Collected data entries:

--- START ---

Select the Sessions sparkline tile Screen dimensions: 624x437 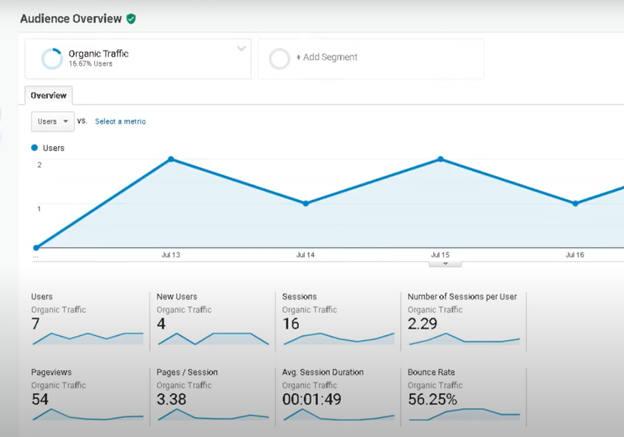click(x=338, y=320)
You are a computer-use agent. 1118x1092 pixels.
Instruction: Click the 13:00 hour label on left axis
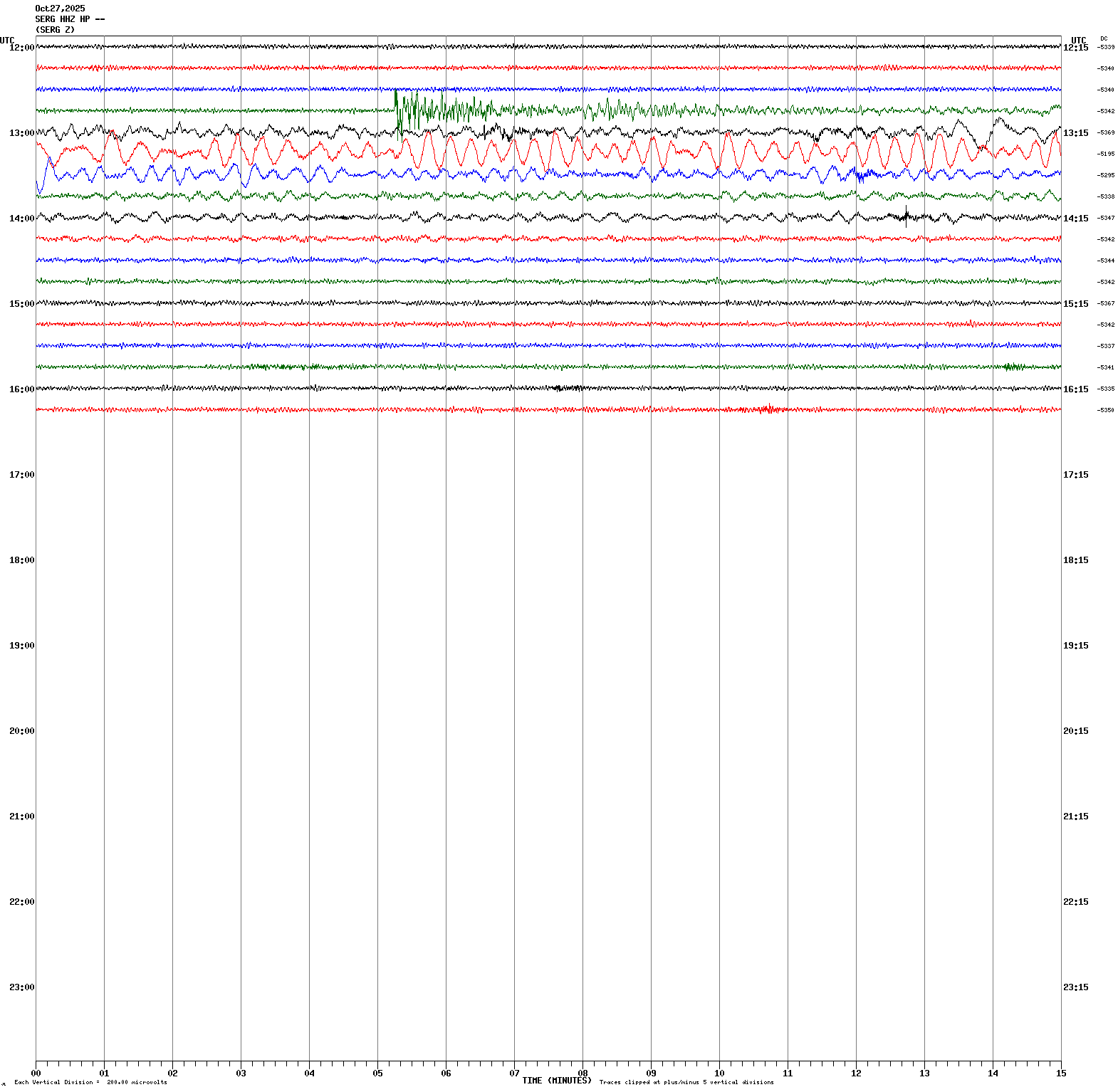21,133
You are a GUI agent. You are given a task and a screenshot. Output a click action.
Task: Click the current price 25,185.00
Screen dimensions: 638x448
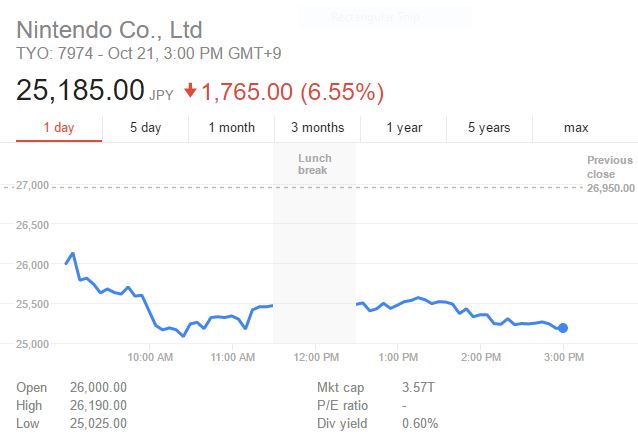pyautogui.click(x=80, y=91)
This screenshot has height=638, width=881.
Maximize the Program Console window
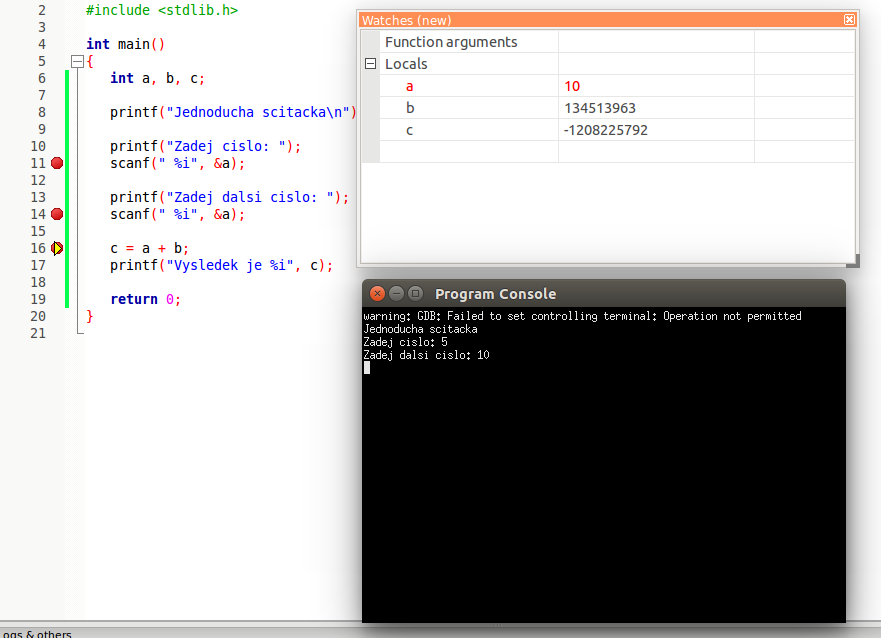pos(415,294)
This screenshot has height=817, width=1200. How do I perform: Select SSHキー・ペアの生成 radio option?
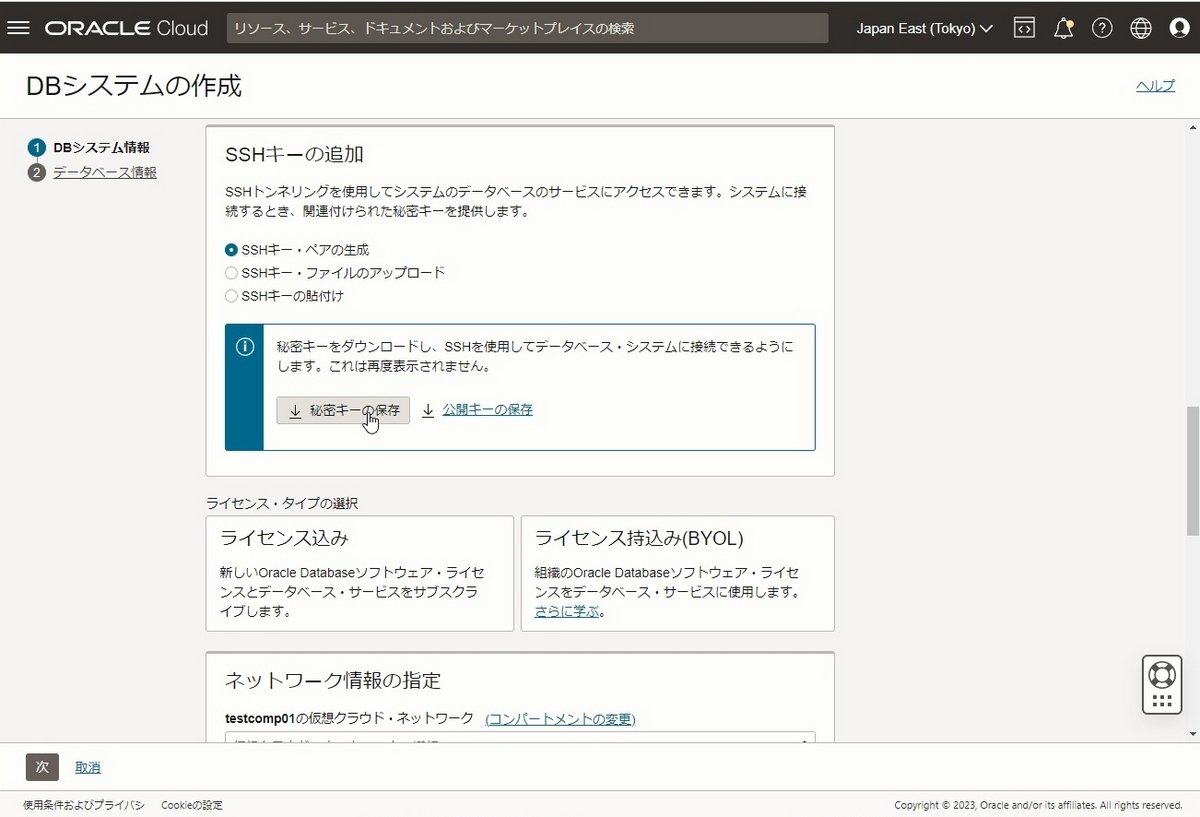(x=231, y=249)
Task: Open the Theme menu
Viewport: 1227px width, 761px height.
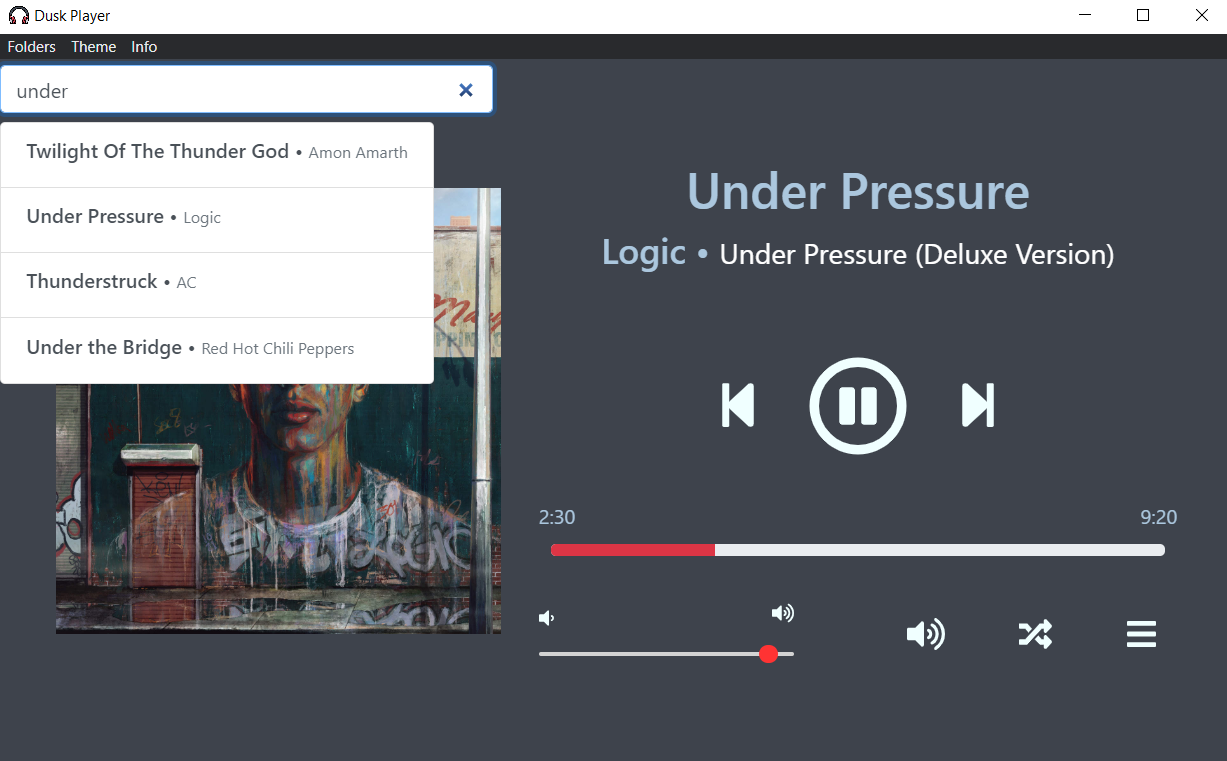Action: coord(94,47)
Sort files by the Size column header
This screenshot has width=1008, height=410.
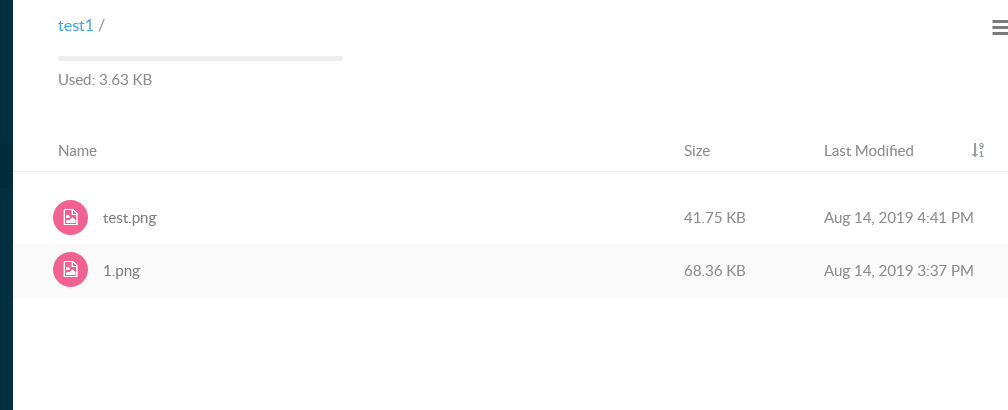point(696,151)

--- END ---

| Task description |
Only the lines from the one that contains "Maximize the Program Console window" through the last line of the records may appear in the answer, retyped exactly and with no pictures.

| Exercise response |
Maximize the Program Console window
pos(415,294)
This screenshot has height=817, width=1200. How do I perform: Select SSHキー・ペアの生成 radio option?
(x=231, y=249)
Task: Open the Theme menu
Viewport: 1227px width, 761px height.
Action: coord(94,47)
Sort files by the Size column header
This screenshot has width=1008, height=410.
point(696,151)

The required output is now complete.